**WHAT TO PRODUCE**:
Render the material below, from the line containing "This screenshot has width=1568, height=737." through the line containing "pyautogui.click(x=1467, y=681)", as a two-column CSV headed input and output, with one row for each text paired with its answer. Quote every field, turn line breaks into spaces, and leave the pictures out.

━━━ RECORDS TO USE

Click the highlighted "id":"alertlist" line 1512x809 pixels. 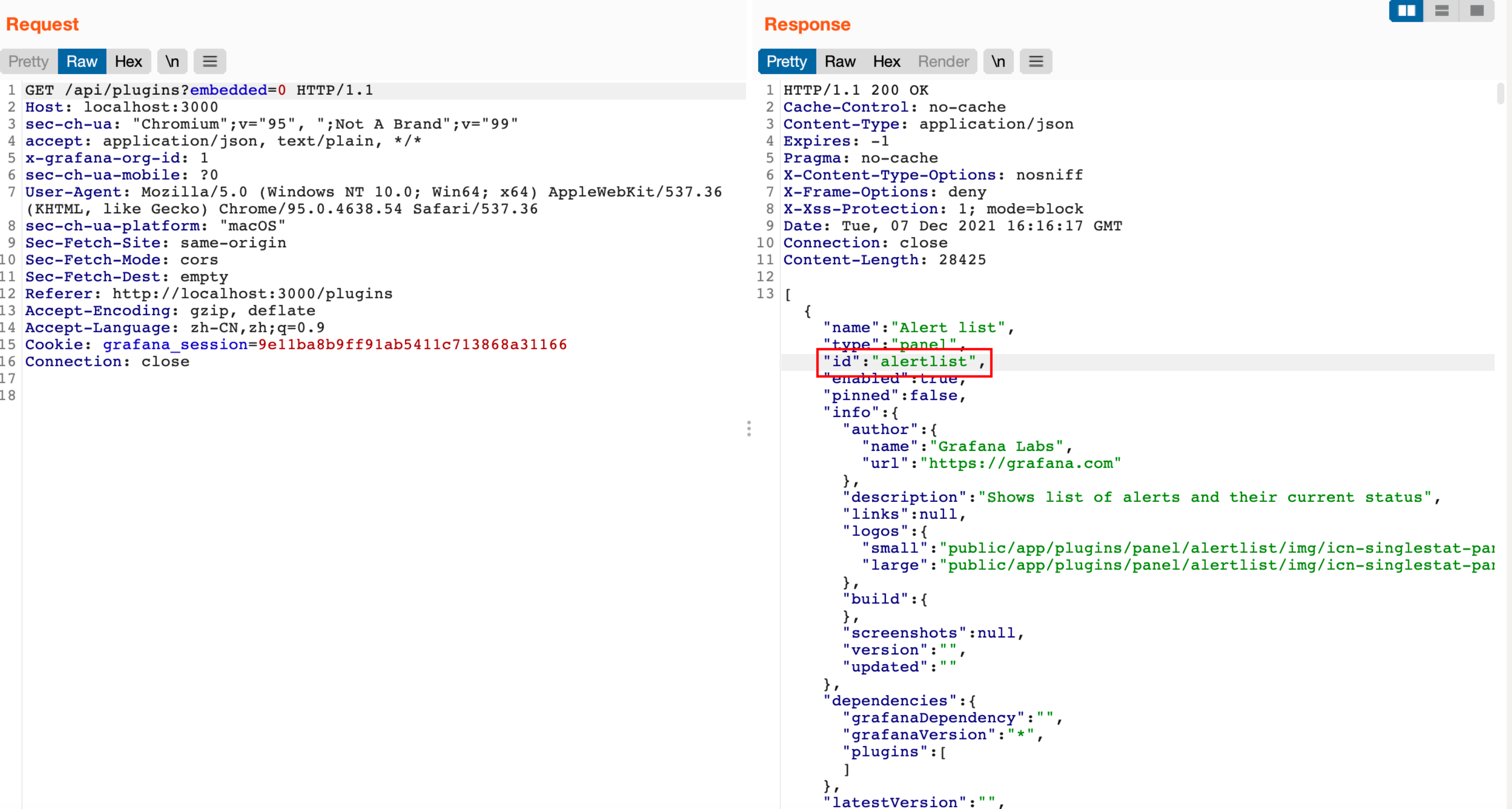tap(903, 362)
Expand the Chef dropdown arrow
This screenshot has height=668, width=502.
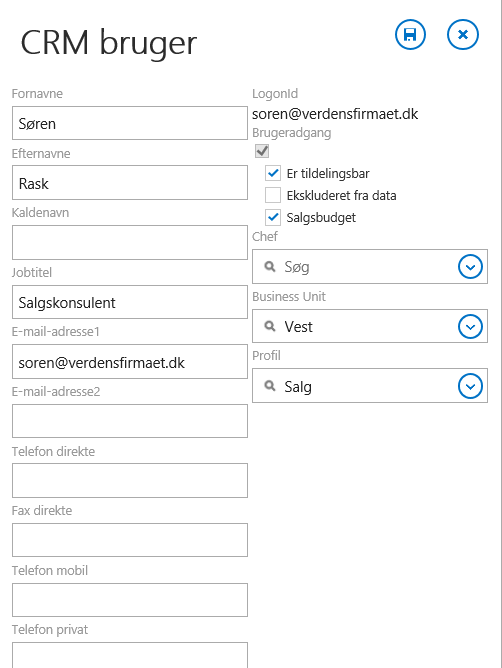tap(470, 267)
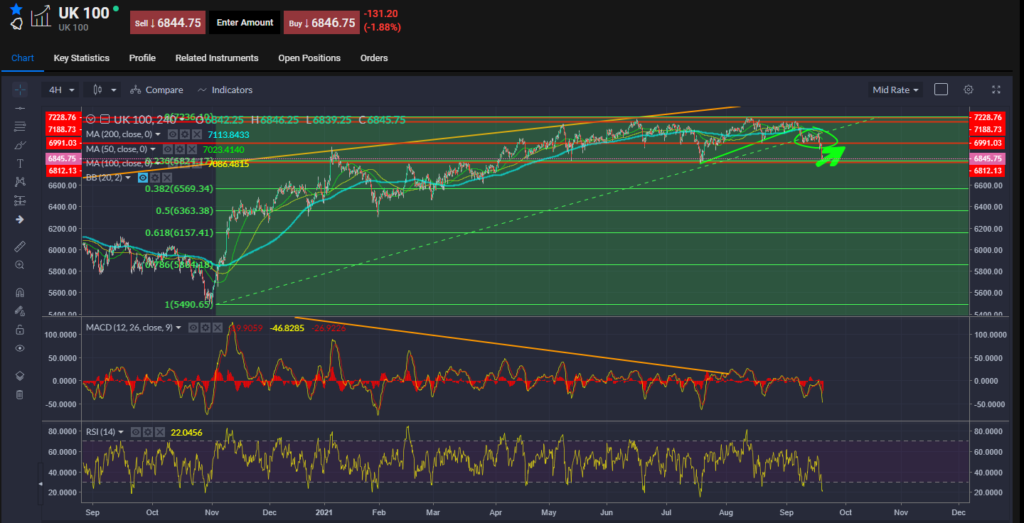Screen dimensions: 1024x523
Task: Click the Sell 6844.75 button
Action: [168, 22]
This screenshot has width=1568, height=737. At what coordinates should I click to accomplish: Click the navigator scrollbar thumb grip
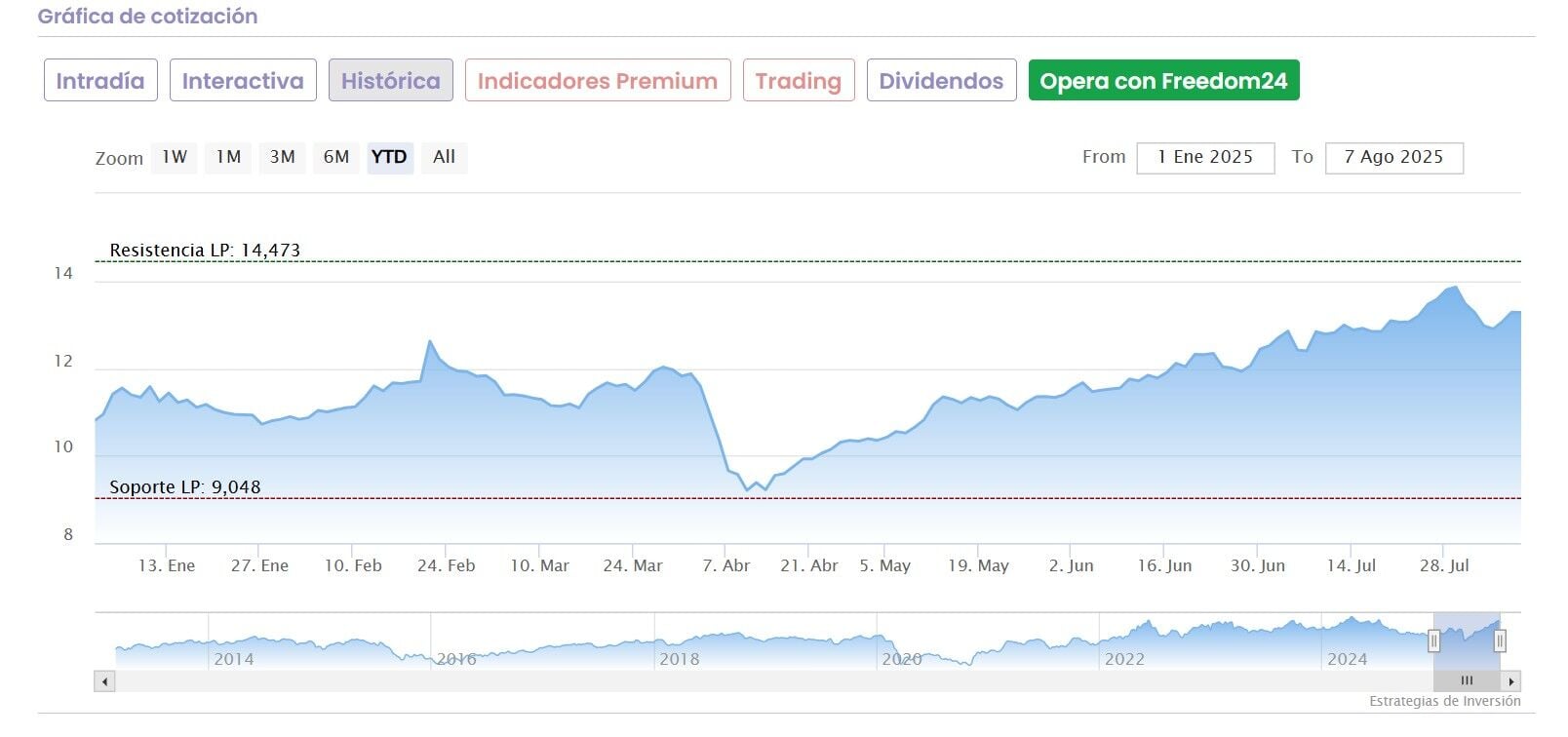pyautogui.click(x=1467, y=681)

━━━━━━
━━━ RECORDS TO USE

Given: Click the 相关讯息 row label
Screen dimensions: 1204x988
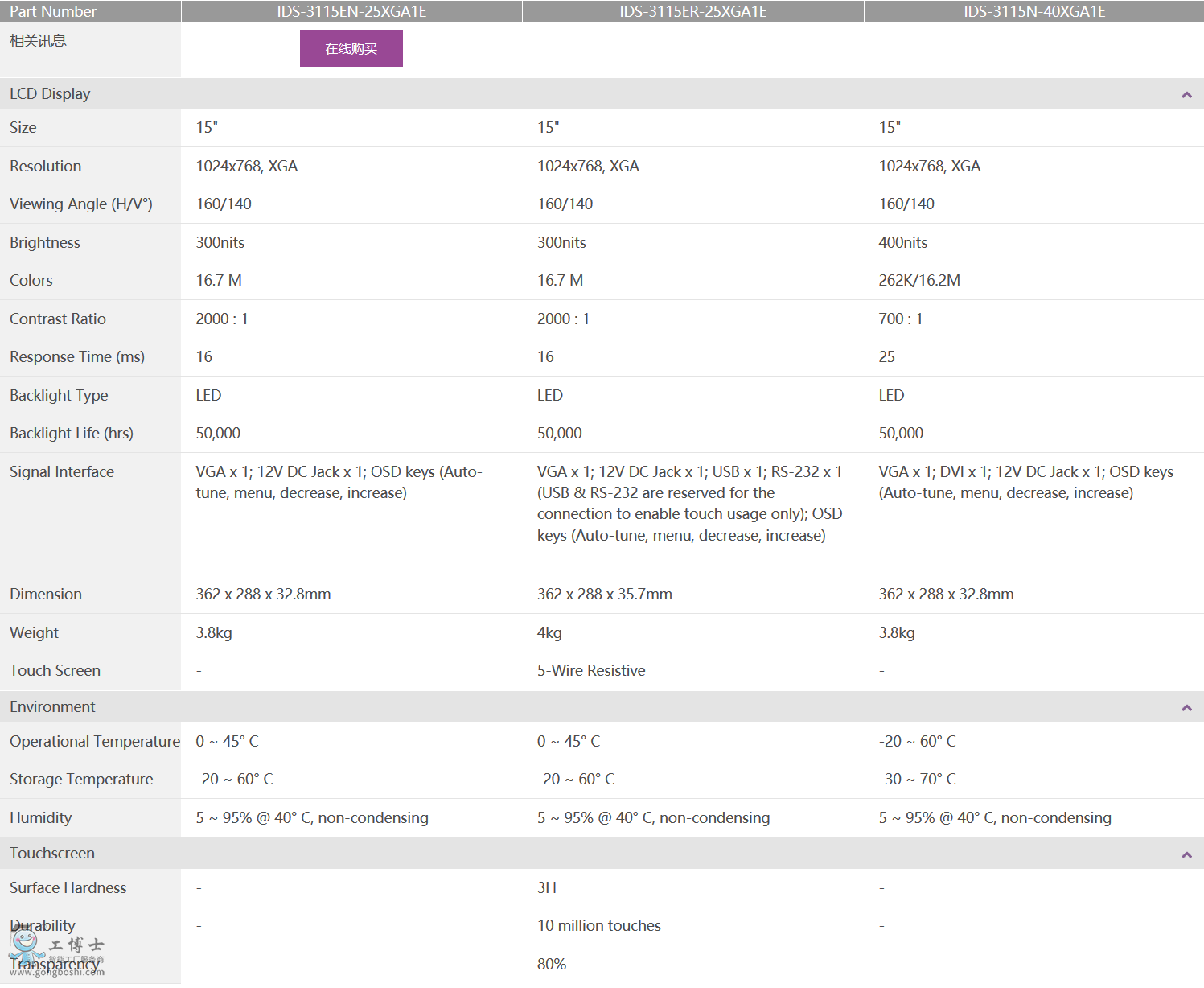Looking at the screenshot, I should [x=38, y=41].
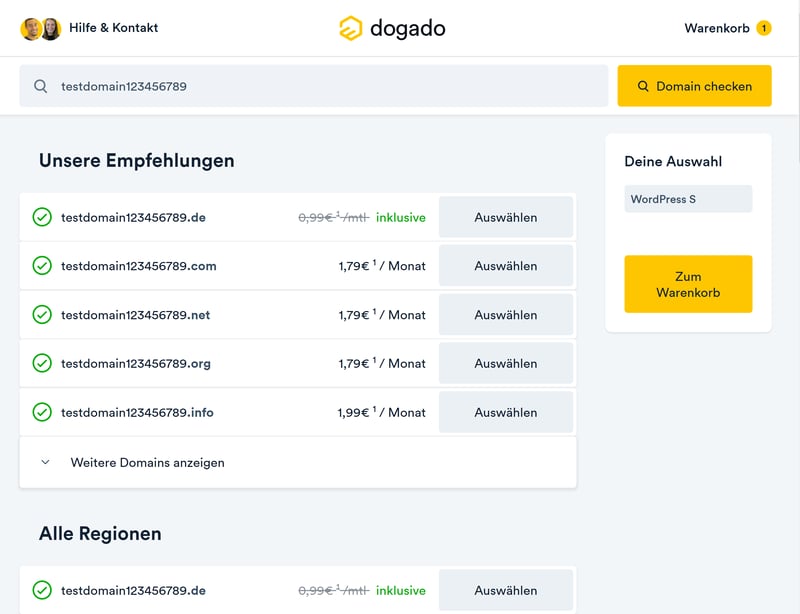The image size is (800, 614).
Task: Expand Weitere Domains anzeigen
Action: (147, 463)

━━━━━━

**SOLUTION BELOW**:
input,output
"This screenshot has width=1568, height=737. At what coordinates should I click to accomplish: Click the navigator scrollbar thumb grip","pyautogui.click(x=1467, y=681)"